À la veille du dixième anniversaire des attentats du 13 novembre, nos pensées vont d’abord aux victimes, à leurs familles, à leurs proches. Dix ans après, la blessure reste ouverte. Cette nuit tragique a marqué notre histoire commune et continue d’interroger notre humanité.
Ces crimes ont été commis par des terroristes sanguinaires. Rien ne peut justifier la barbarie ni l’assassinat d’innocents. Ceux qui ont semé la mort ce soir-là ont trahi non seulement les valeurs humaines les plus élémentaires, mais aussi l’islam qu’ils prétendaient défendre.

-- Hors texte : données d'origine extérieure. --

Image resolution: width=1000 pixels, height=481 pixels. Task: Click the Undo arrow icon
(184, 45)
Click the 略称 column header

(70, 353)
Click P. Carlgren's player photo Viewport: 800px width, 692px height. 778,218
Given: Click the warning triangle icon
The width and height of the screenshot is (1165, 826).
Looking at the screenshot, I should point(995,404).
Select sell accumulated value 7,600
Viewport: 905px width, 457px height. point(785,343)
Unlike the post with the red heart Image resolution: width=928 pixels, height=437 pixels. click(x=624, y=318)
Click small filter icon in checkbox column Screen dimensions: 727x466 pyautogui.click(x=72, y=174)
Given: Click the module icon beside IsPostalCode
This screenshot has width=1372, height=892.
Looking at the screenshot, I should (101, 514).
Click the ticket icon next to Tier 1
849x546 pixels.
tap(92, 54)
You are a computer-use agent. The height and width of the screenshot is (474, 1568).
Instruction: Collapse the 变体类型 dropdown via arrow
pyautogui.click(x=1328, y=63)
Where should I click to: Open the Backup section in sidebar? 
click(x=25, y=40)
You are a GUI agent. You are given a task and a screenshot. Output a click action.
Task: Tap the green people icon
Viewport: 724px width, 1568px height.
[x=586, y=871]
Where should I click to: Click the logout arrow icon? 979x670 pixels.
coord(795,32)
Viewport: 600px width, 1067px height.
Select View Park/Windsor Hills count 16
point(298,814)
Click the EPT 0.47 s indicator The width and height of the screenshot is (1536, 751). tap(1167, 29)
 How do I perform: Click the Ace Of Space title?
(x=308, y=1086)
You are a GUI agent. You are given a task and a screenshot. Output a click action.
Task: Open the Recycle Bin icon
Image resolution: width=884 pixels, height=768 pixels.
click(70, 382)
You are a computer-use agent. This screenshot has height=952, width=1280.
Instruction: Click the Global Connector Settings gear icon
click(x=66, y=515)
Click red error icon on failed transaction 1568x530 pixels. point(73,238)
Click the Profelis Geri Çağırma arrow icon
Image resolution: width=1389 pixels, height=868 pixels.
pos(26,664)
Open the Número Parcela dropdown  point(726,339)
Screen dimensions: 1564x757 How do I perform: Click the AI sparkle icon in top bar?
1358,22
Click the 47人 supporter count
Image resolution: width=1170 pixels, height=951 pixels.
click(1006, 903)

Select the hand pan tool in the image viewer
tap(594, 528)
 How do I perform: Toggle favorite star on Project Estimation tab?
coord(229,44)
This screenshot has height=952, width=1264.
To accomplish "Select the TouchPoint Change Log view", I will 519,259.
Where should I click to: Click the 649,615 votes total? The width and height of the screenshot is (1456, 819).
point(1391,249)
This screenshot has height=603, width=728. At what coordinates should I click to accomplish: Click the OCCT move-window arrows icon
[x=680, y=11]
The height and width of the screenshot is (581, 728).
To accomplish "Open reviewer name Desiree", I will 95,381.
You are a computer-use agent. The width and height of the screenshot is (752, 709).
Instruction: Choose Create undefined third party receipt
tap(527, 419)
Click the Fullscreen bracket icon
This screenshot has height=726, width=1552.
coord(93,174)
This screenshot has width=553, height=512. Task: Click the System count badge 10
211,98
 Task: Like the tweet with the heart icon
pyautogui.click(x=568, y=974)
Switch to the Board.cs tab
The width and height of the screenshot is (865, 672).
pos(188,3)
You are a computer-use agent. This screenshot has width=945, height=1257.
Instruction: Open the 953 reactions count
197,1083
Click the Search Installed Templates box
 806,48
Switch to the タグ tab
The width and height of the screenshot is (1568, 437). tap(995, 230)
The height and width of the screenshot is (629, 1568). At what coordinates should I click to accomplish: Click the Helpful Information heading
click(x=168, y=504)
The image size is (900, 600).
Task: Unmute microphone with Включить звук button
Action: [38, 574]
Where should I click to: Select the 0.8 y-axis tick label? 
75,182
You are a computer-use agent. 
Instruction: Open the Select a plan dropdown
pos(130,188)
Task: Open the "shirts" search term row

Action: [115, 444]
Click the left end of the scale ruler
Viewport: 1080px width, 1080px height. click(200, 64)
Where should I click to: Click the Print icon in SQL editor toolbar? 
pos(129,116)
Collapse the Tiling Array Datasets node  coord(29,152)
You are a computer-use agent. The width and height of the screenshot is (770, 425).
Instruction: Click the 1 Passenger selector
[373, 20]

L’islam n’est pas une idéologie ni une appartenance identitaire. C’est une voie intérieure, une spiritualité. À travers les siècles, les grands maîtres soufis et mystiques de l’islam ont rappelé que le véritable combat n’est pas celui qu’on mène contre les autres, mais celui qu’on mène contre soi-même : contre l’orgueil, la haine et la peur. Rûmî, le poète de l’amour divin, écrivait :« Là où l’amour règne, il n’y a plus ni moi ni toi. L’amour est le souffle de la paix. »
Et Ibn ‘Arabî proclamait : « Mon cœur est devenu capable de toutes les formes : il est prairie pour les gazelles et cloître pour les moines… Je suis la religion de l’amour, où que se dirigent ses montures. » Ces paroles nous rappellent que l’islam est avant tout un chemin d’amour, d’humilité et de lumière.
Les victimes du 13 novembre sont nos frères et sœurs en humanité. Leur souvenir nous engage à rester fidèles à cette paix que Dieu propose à toute l’humanité.
Le terrorisme n’a pas de religion. Et l’islam, dans son essence, demeure une invitation à la paix du cœur et à l’amour universel.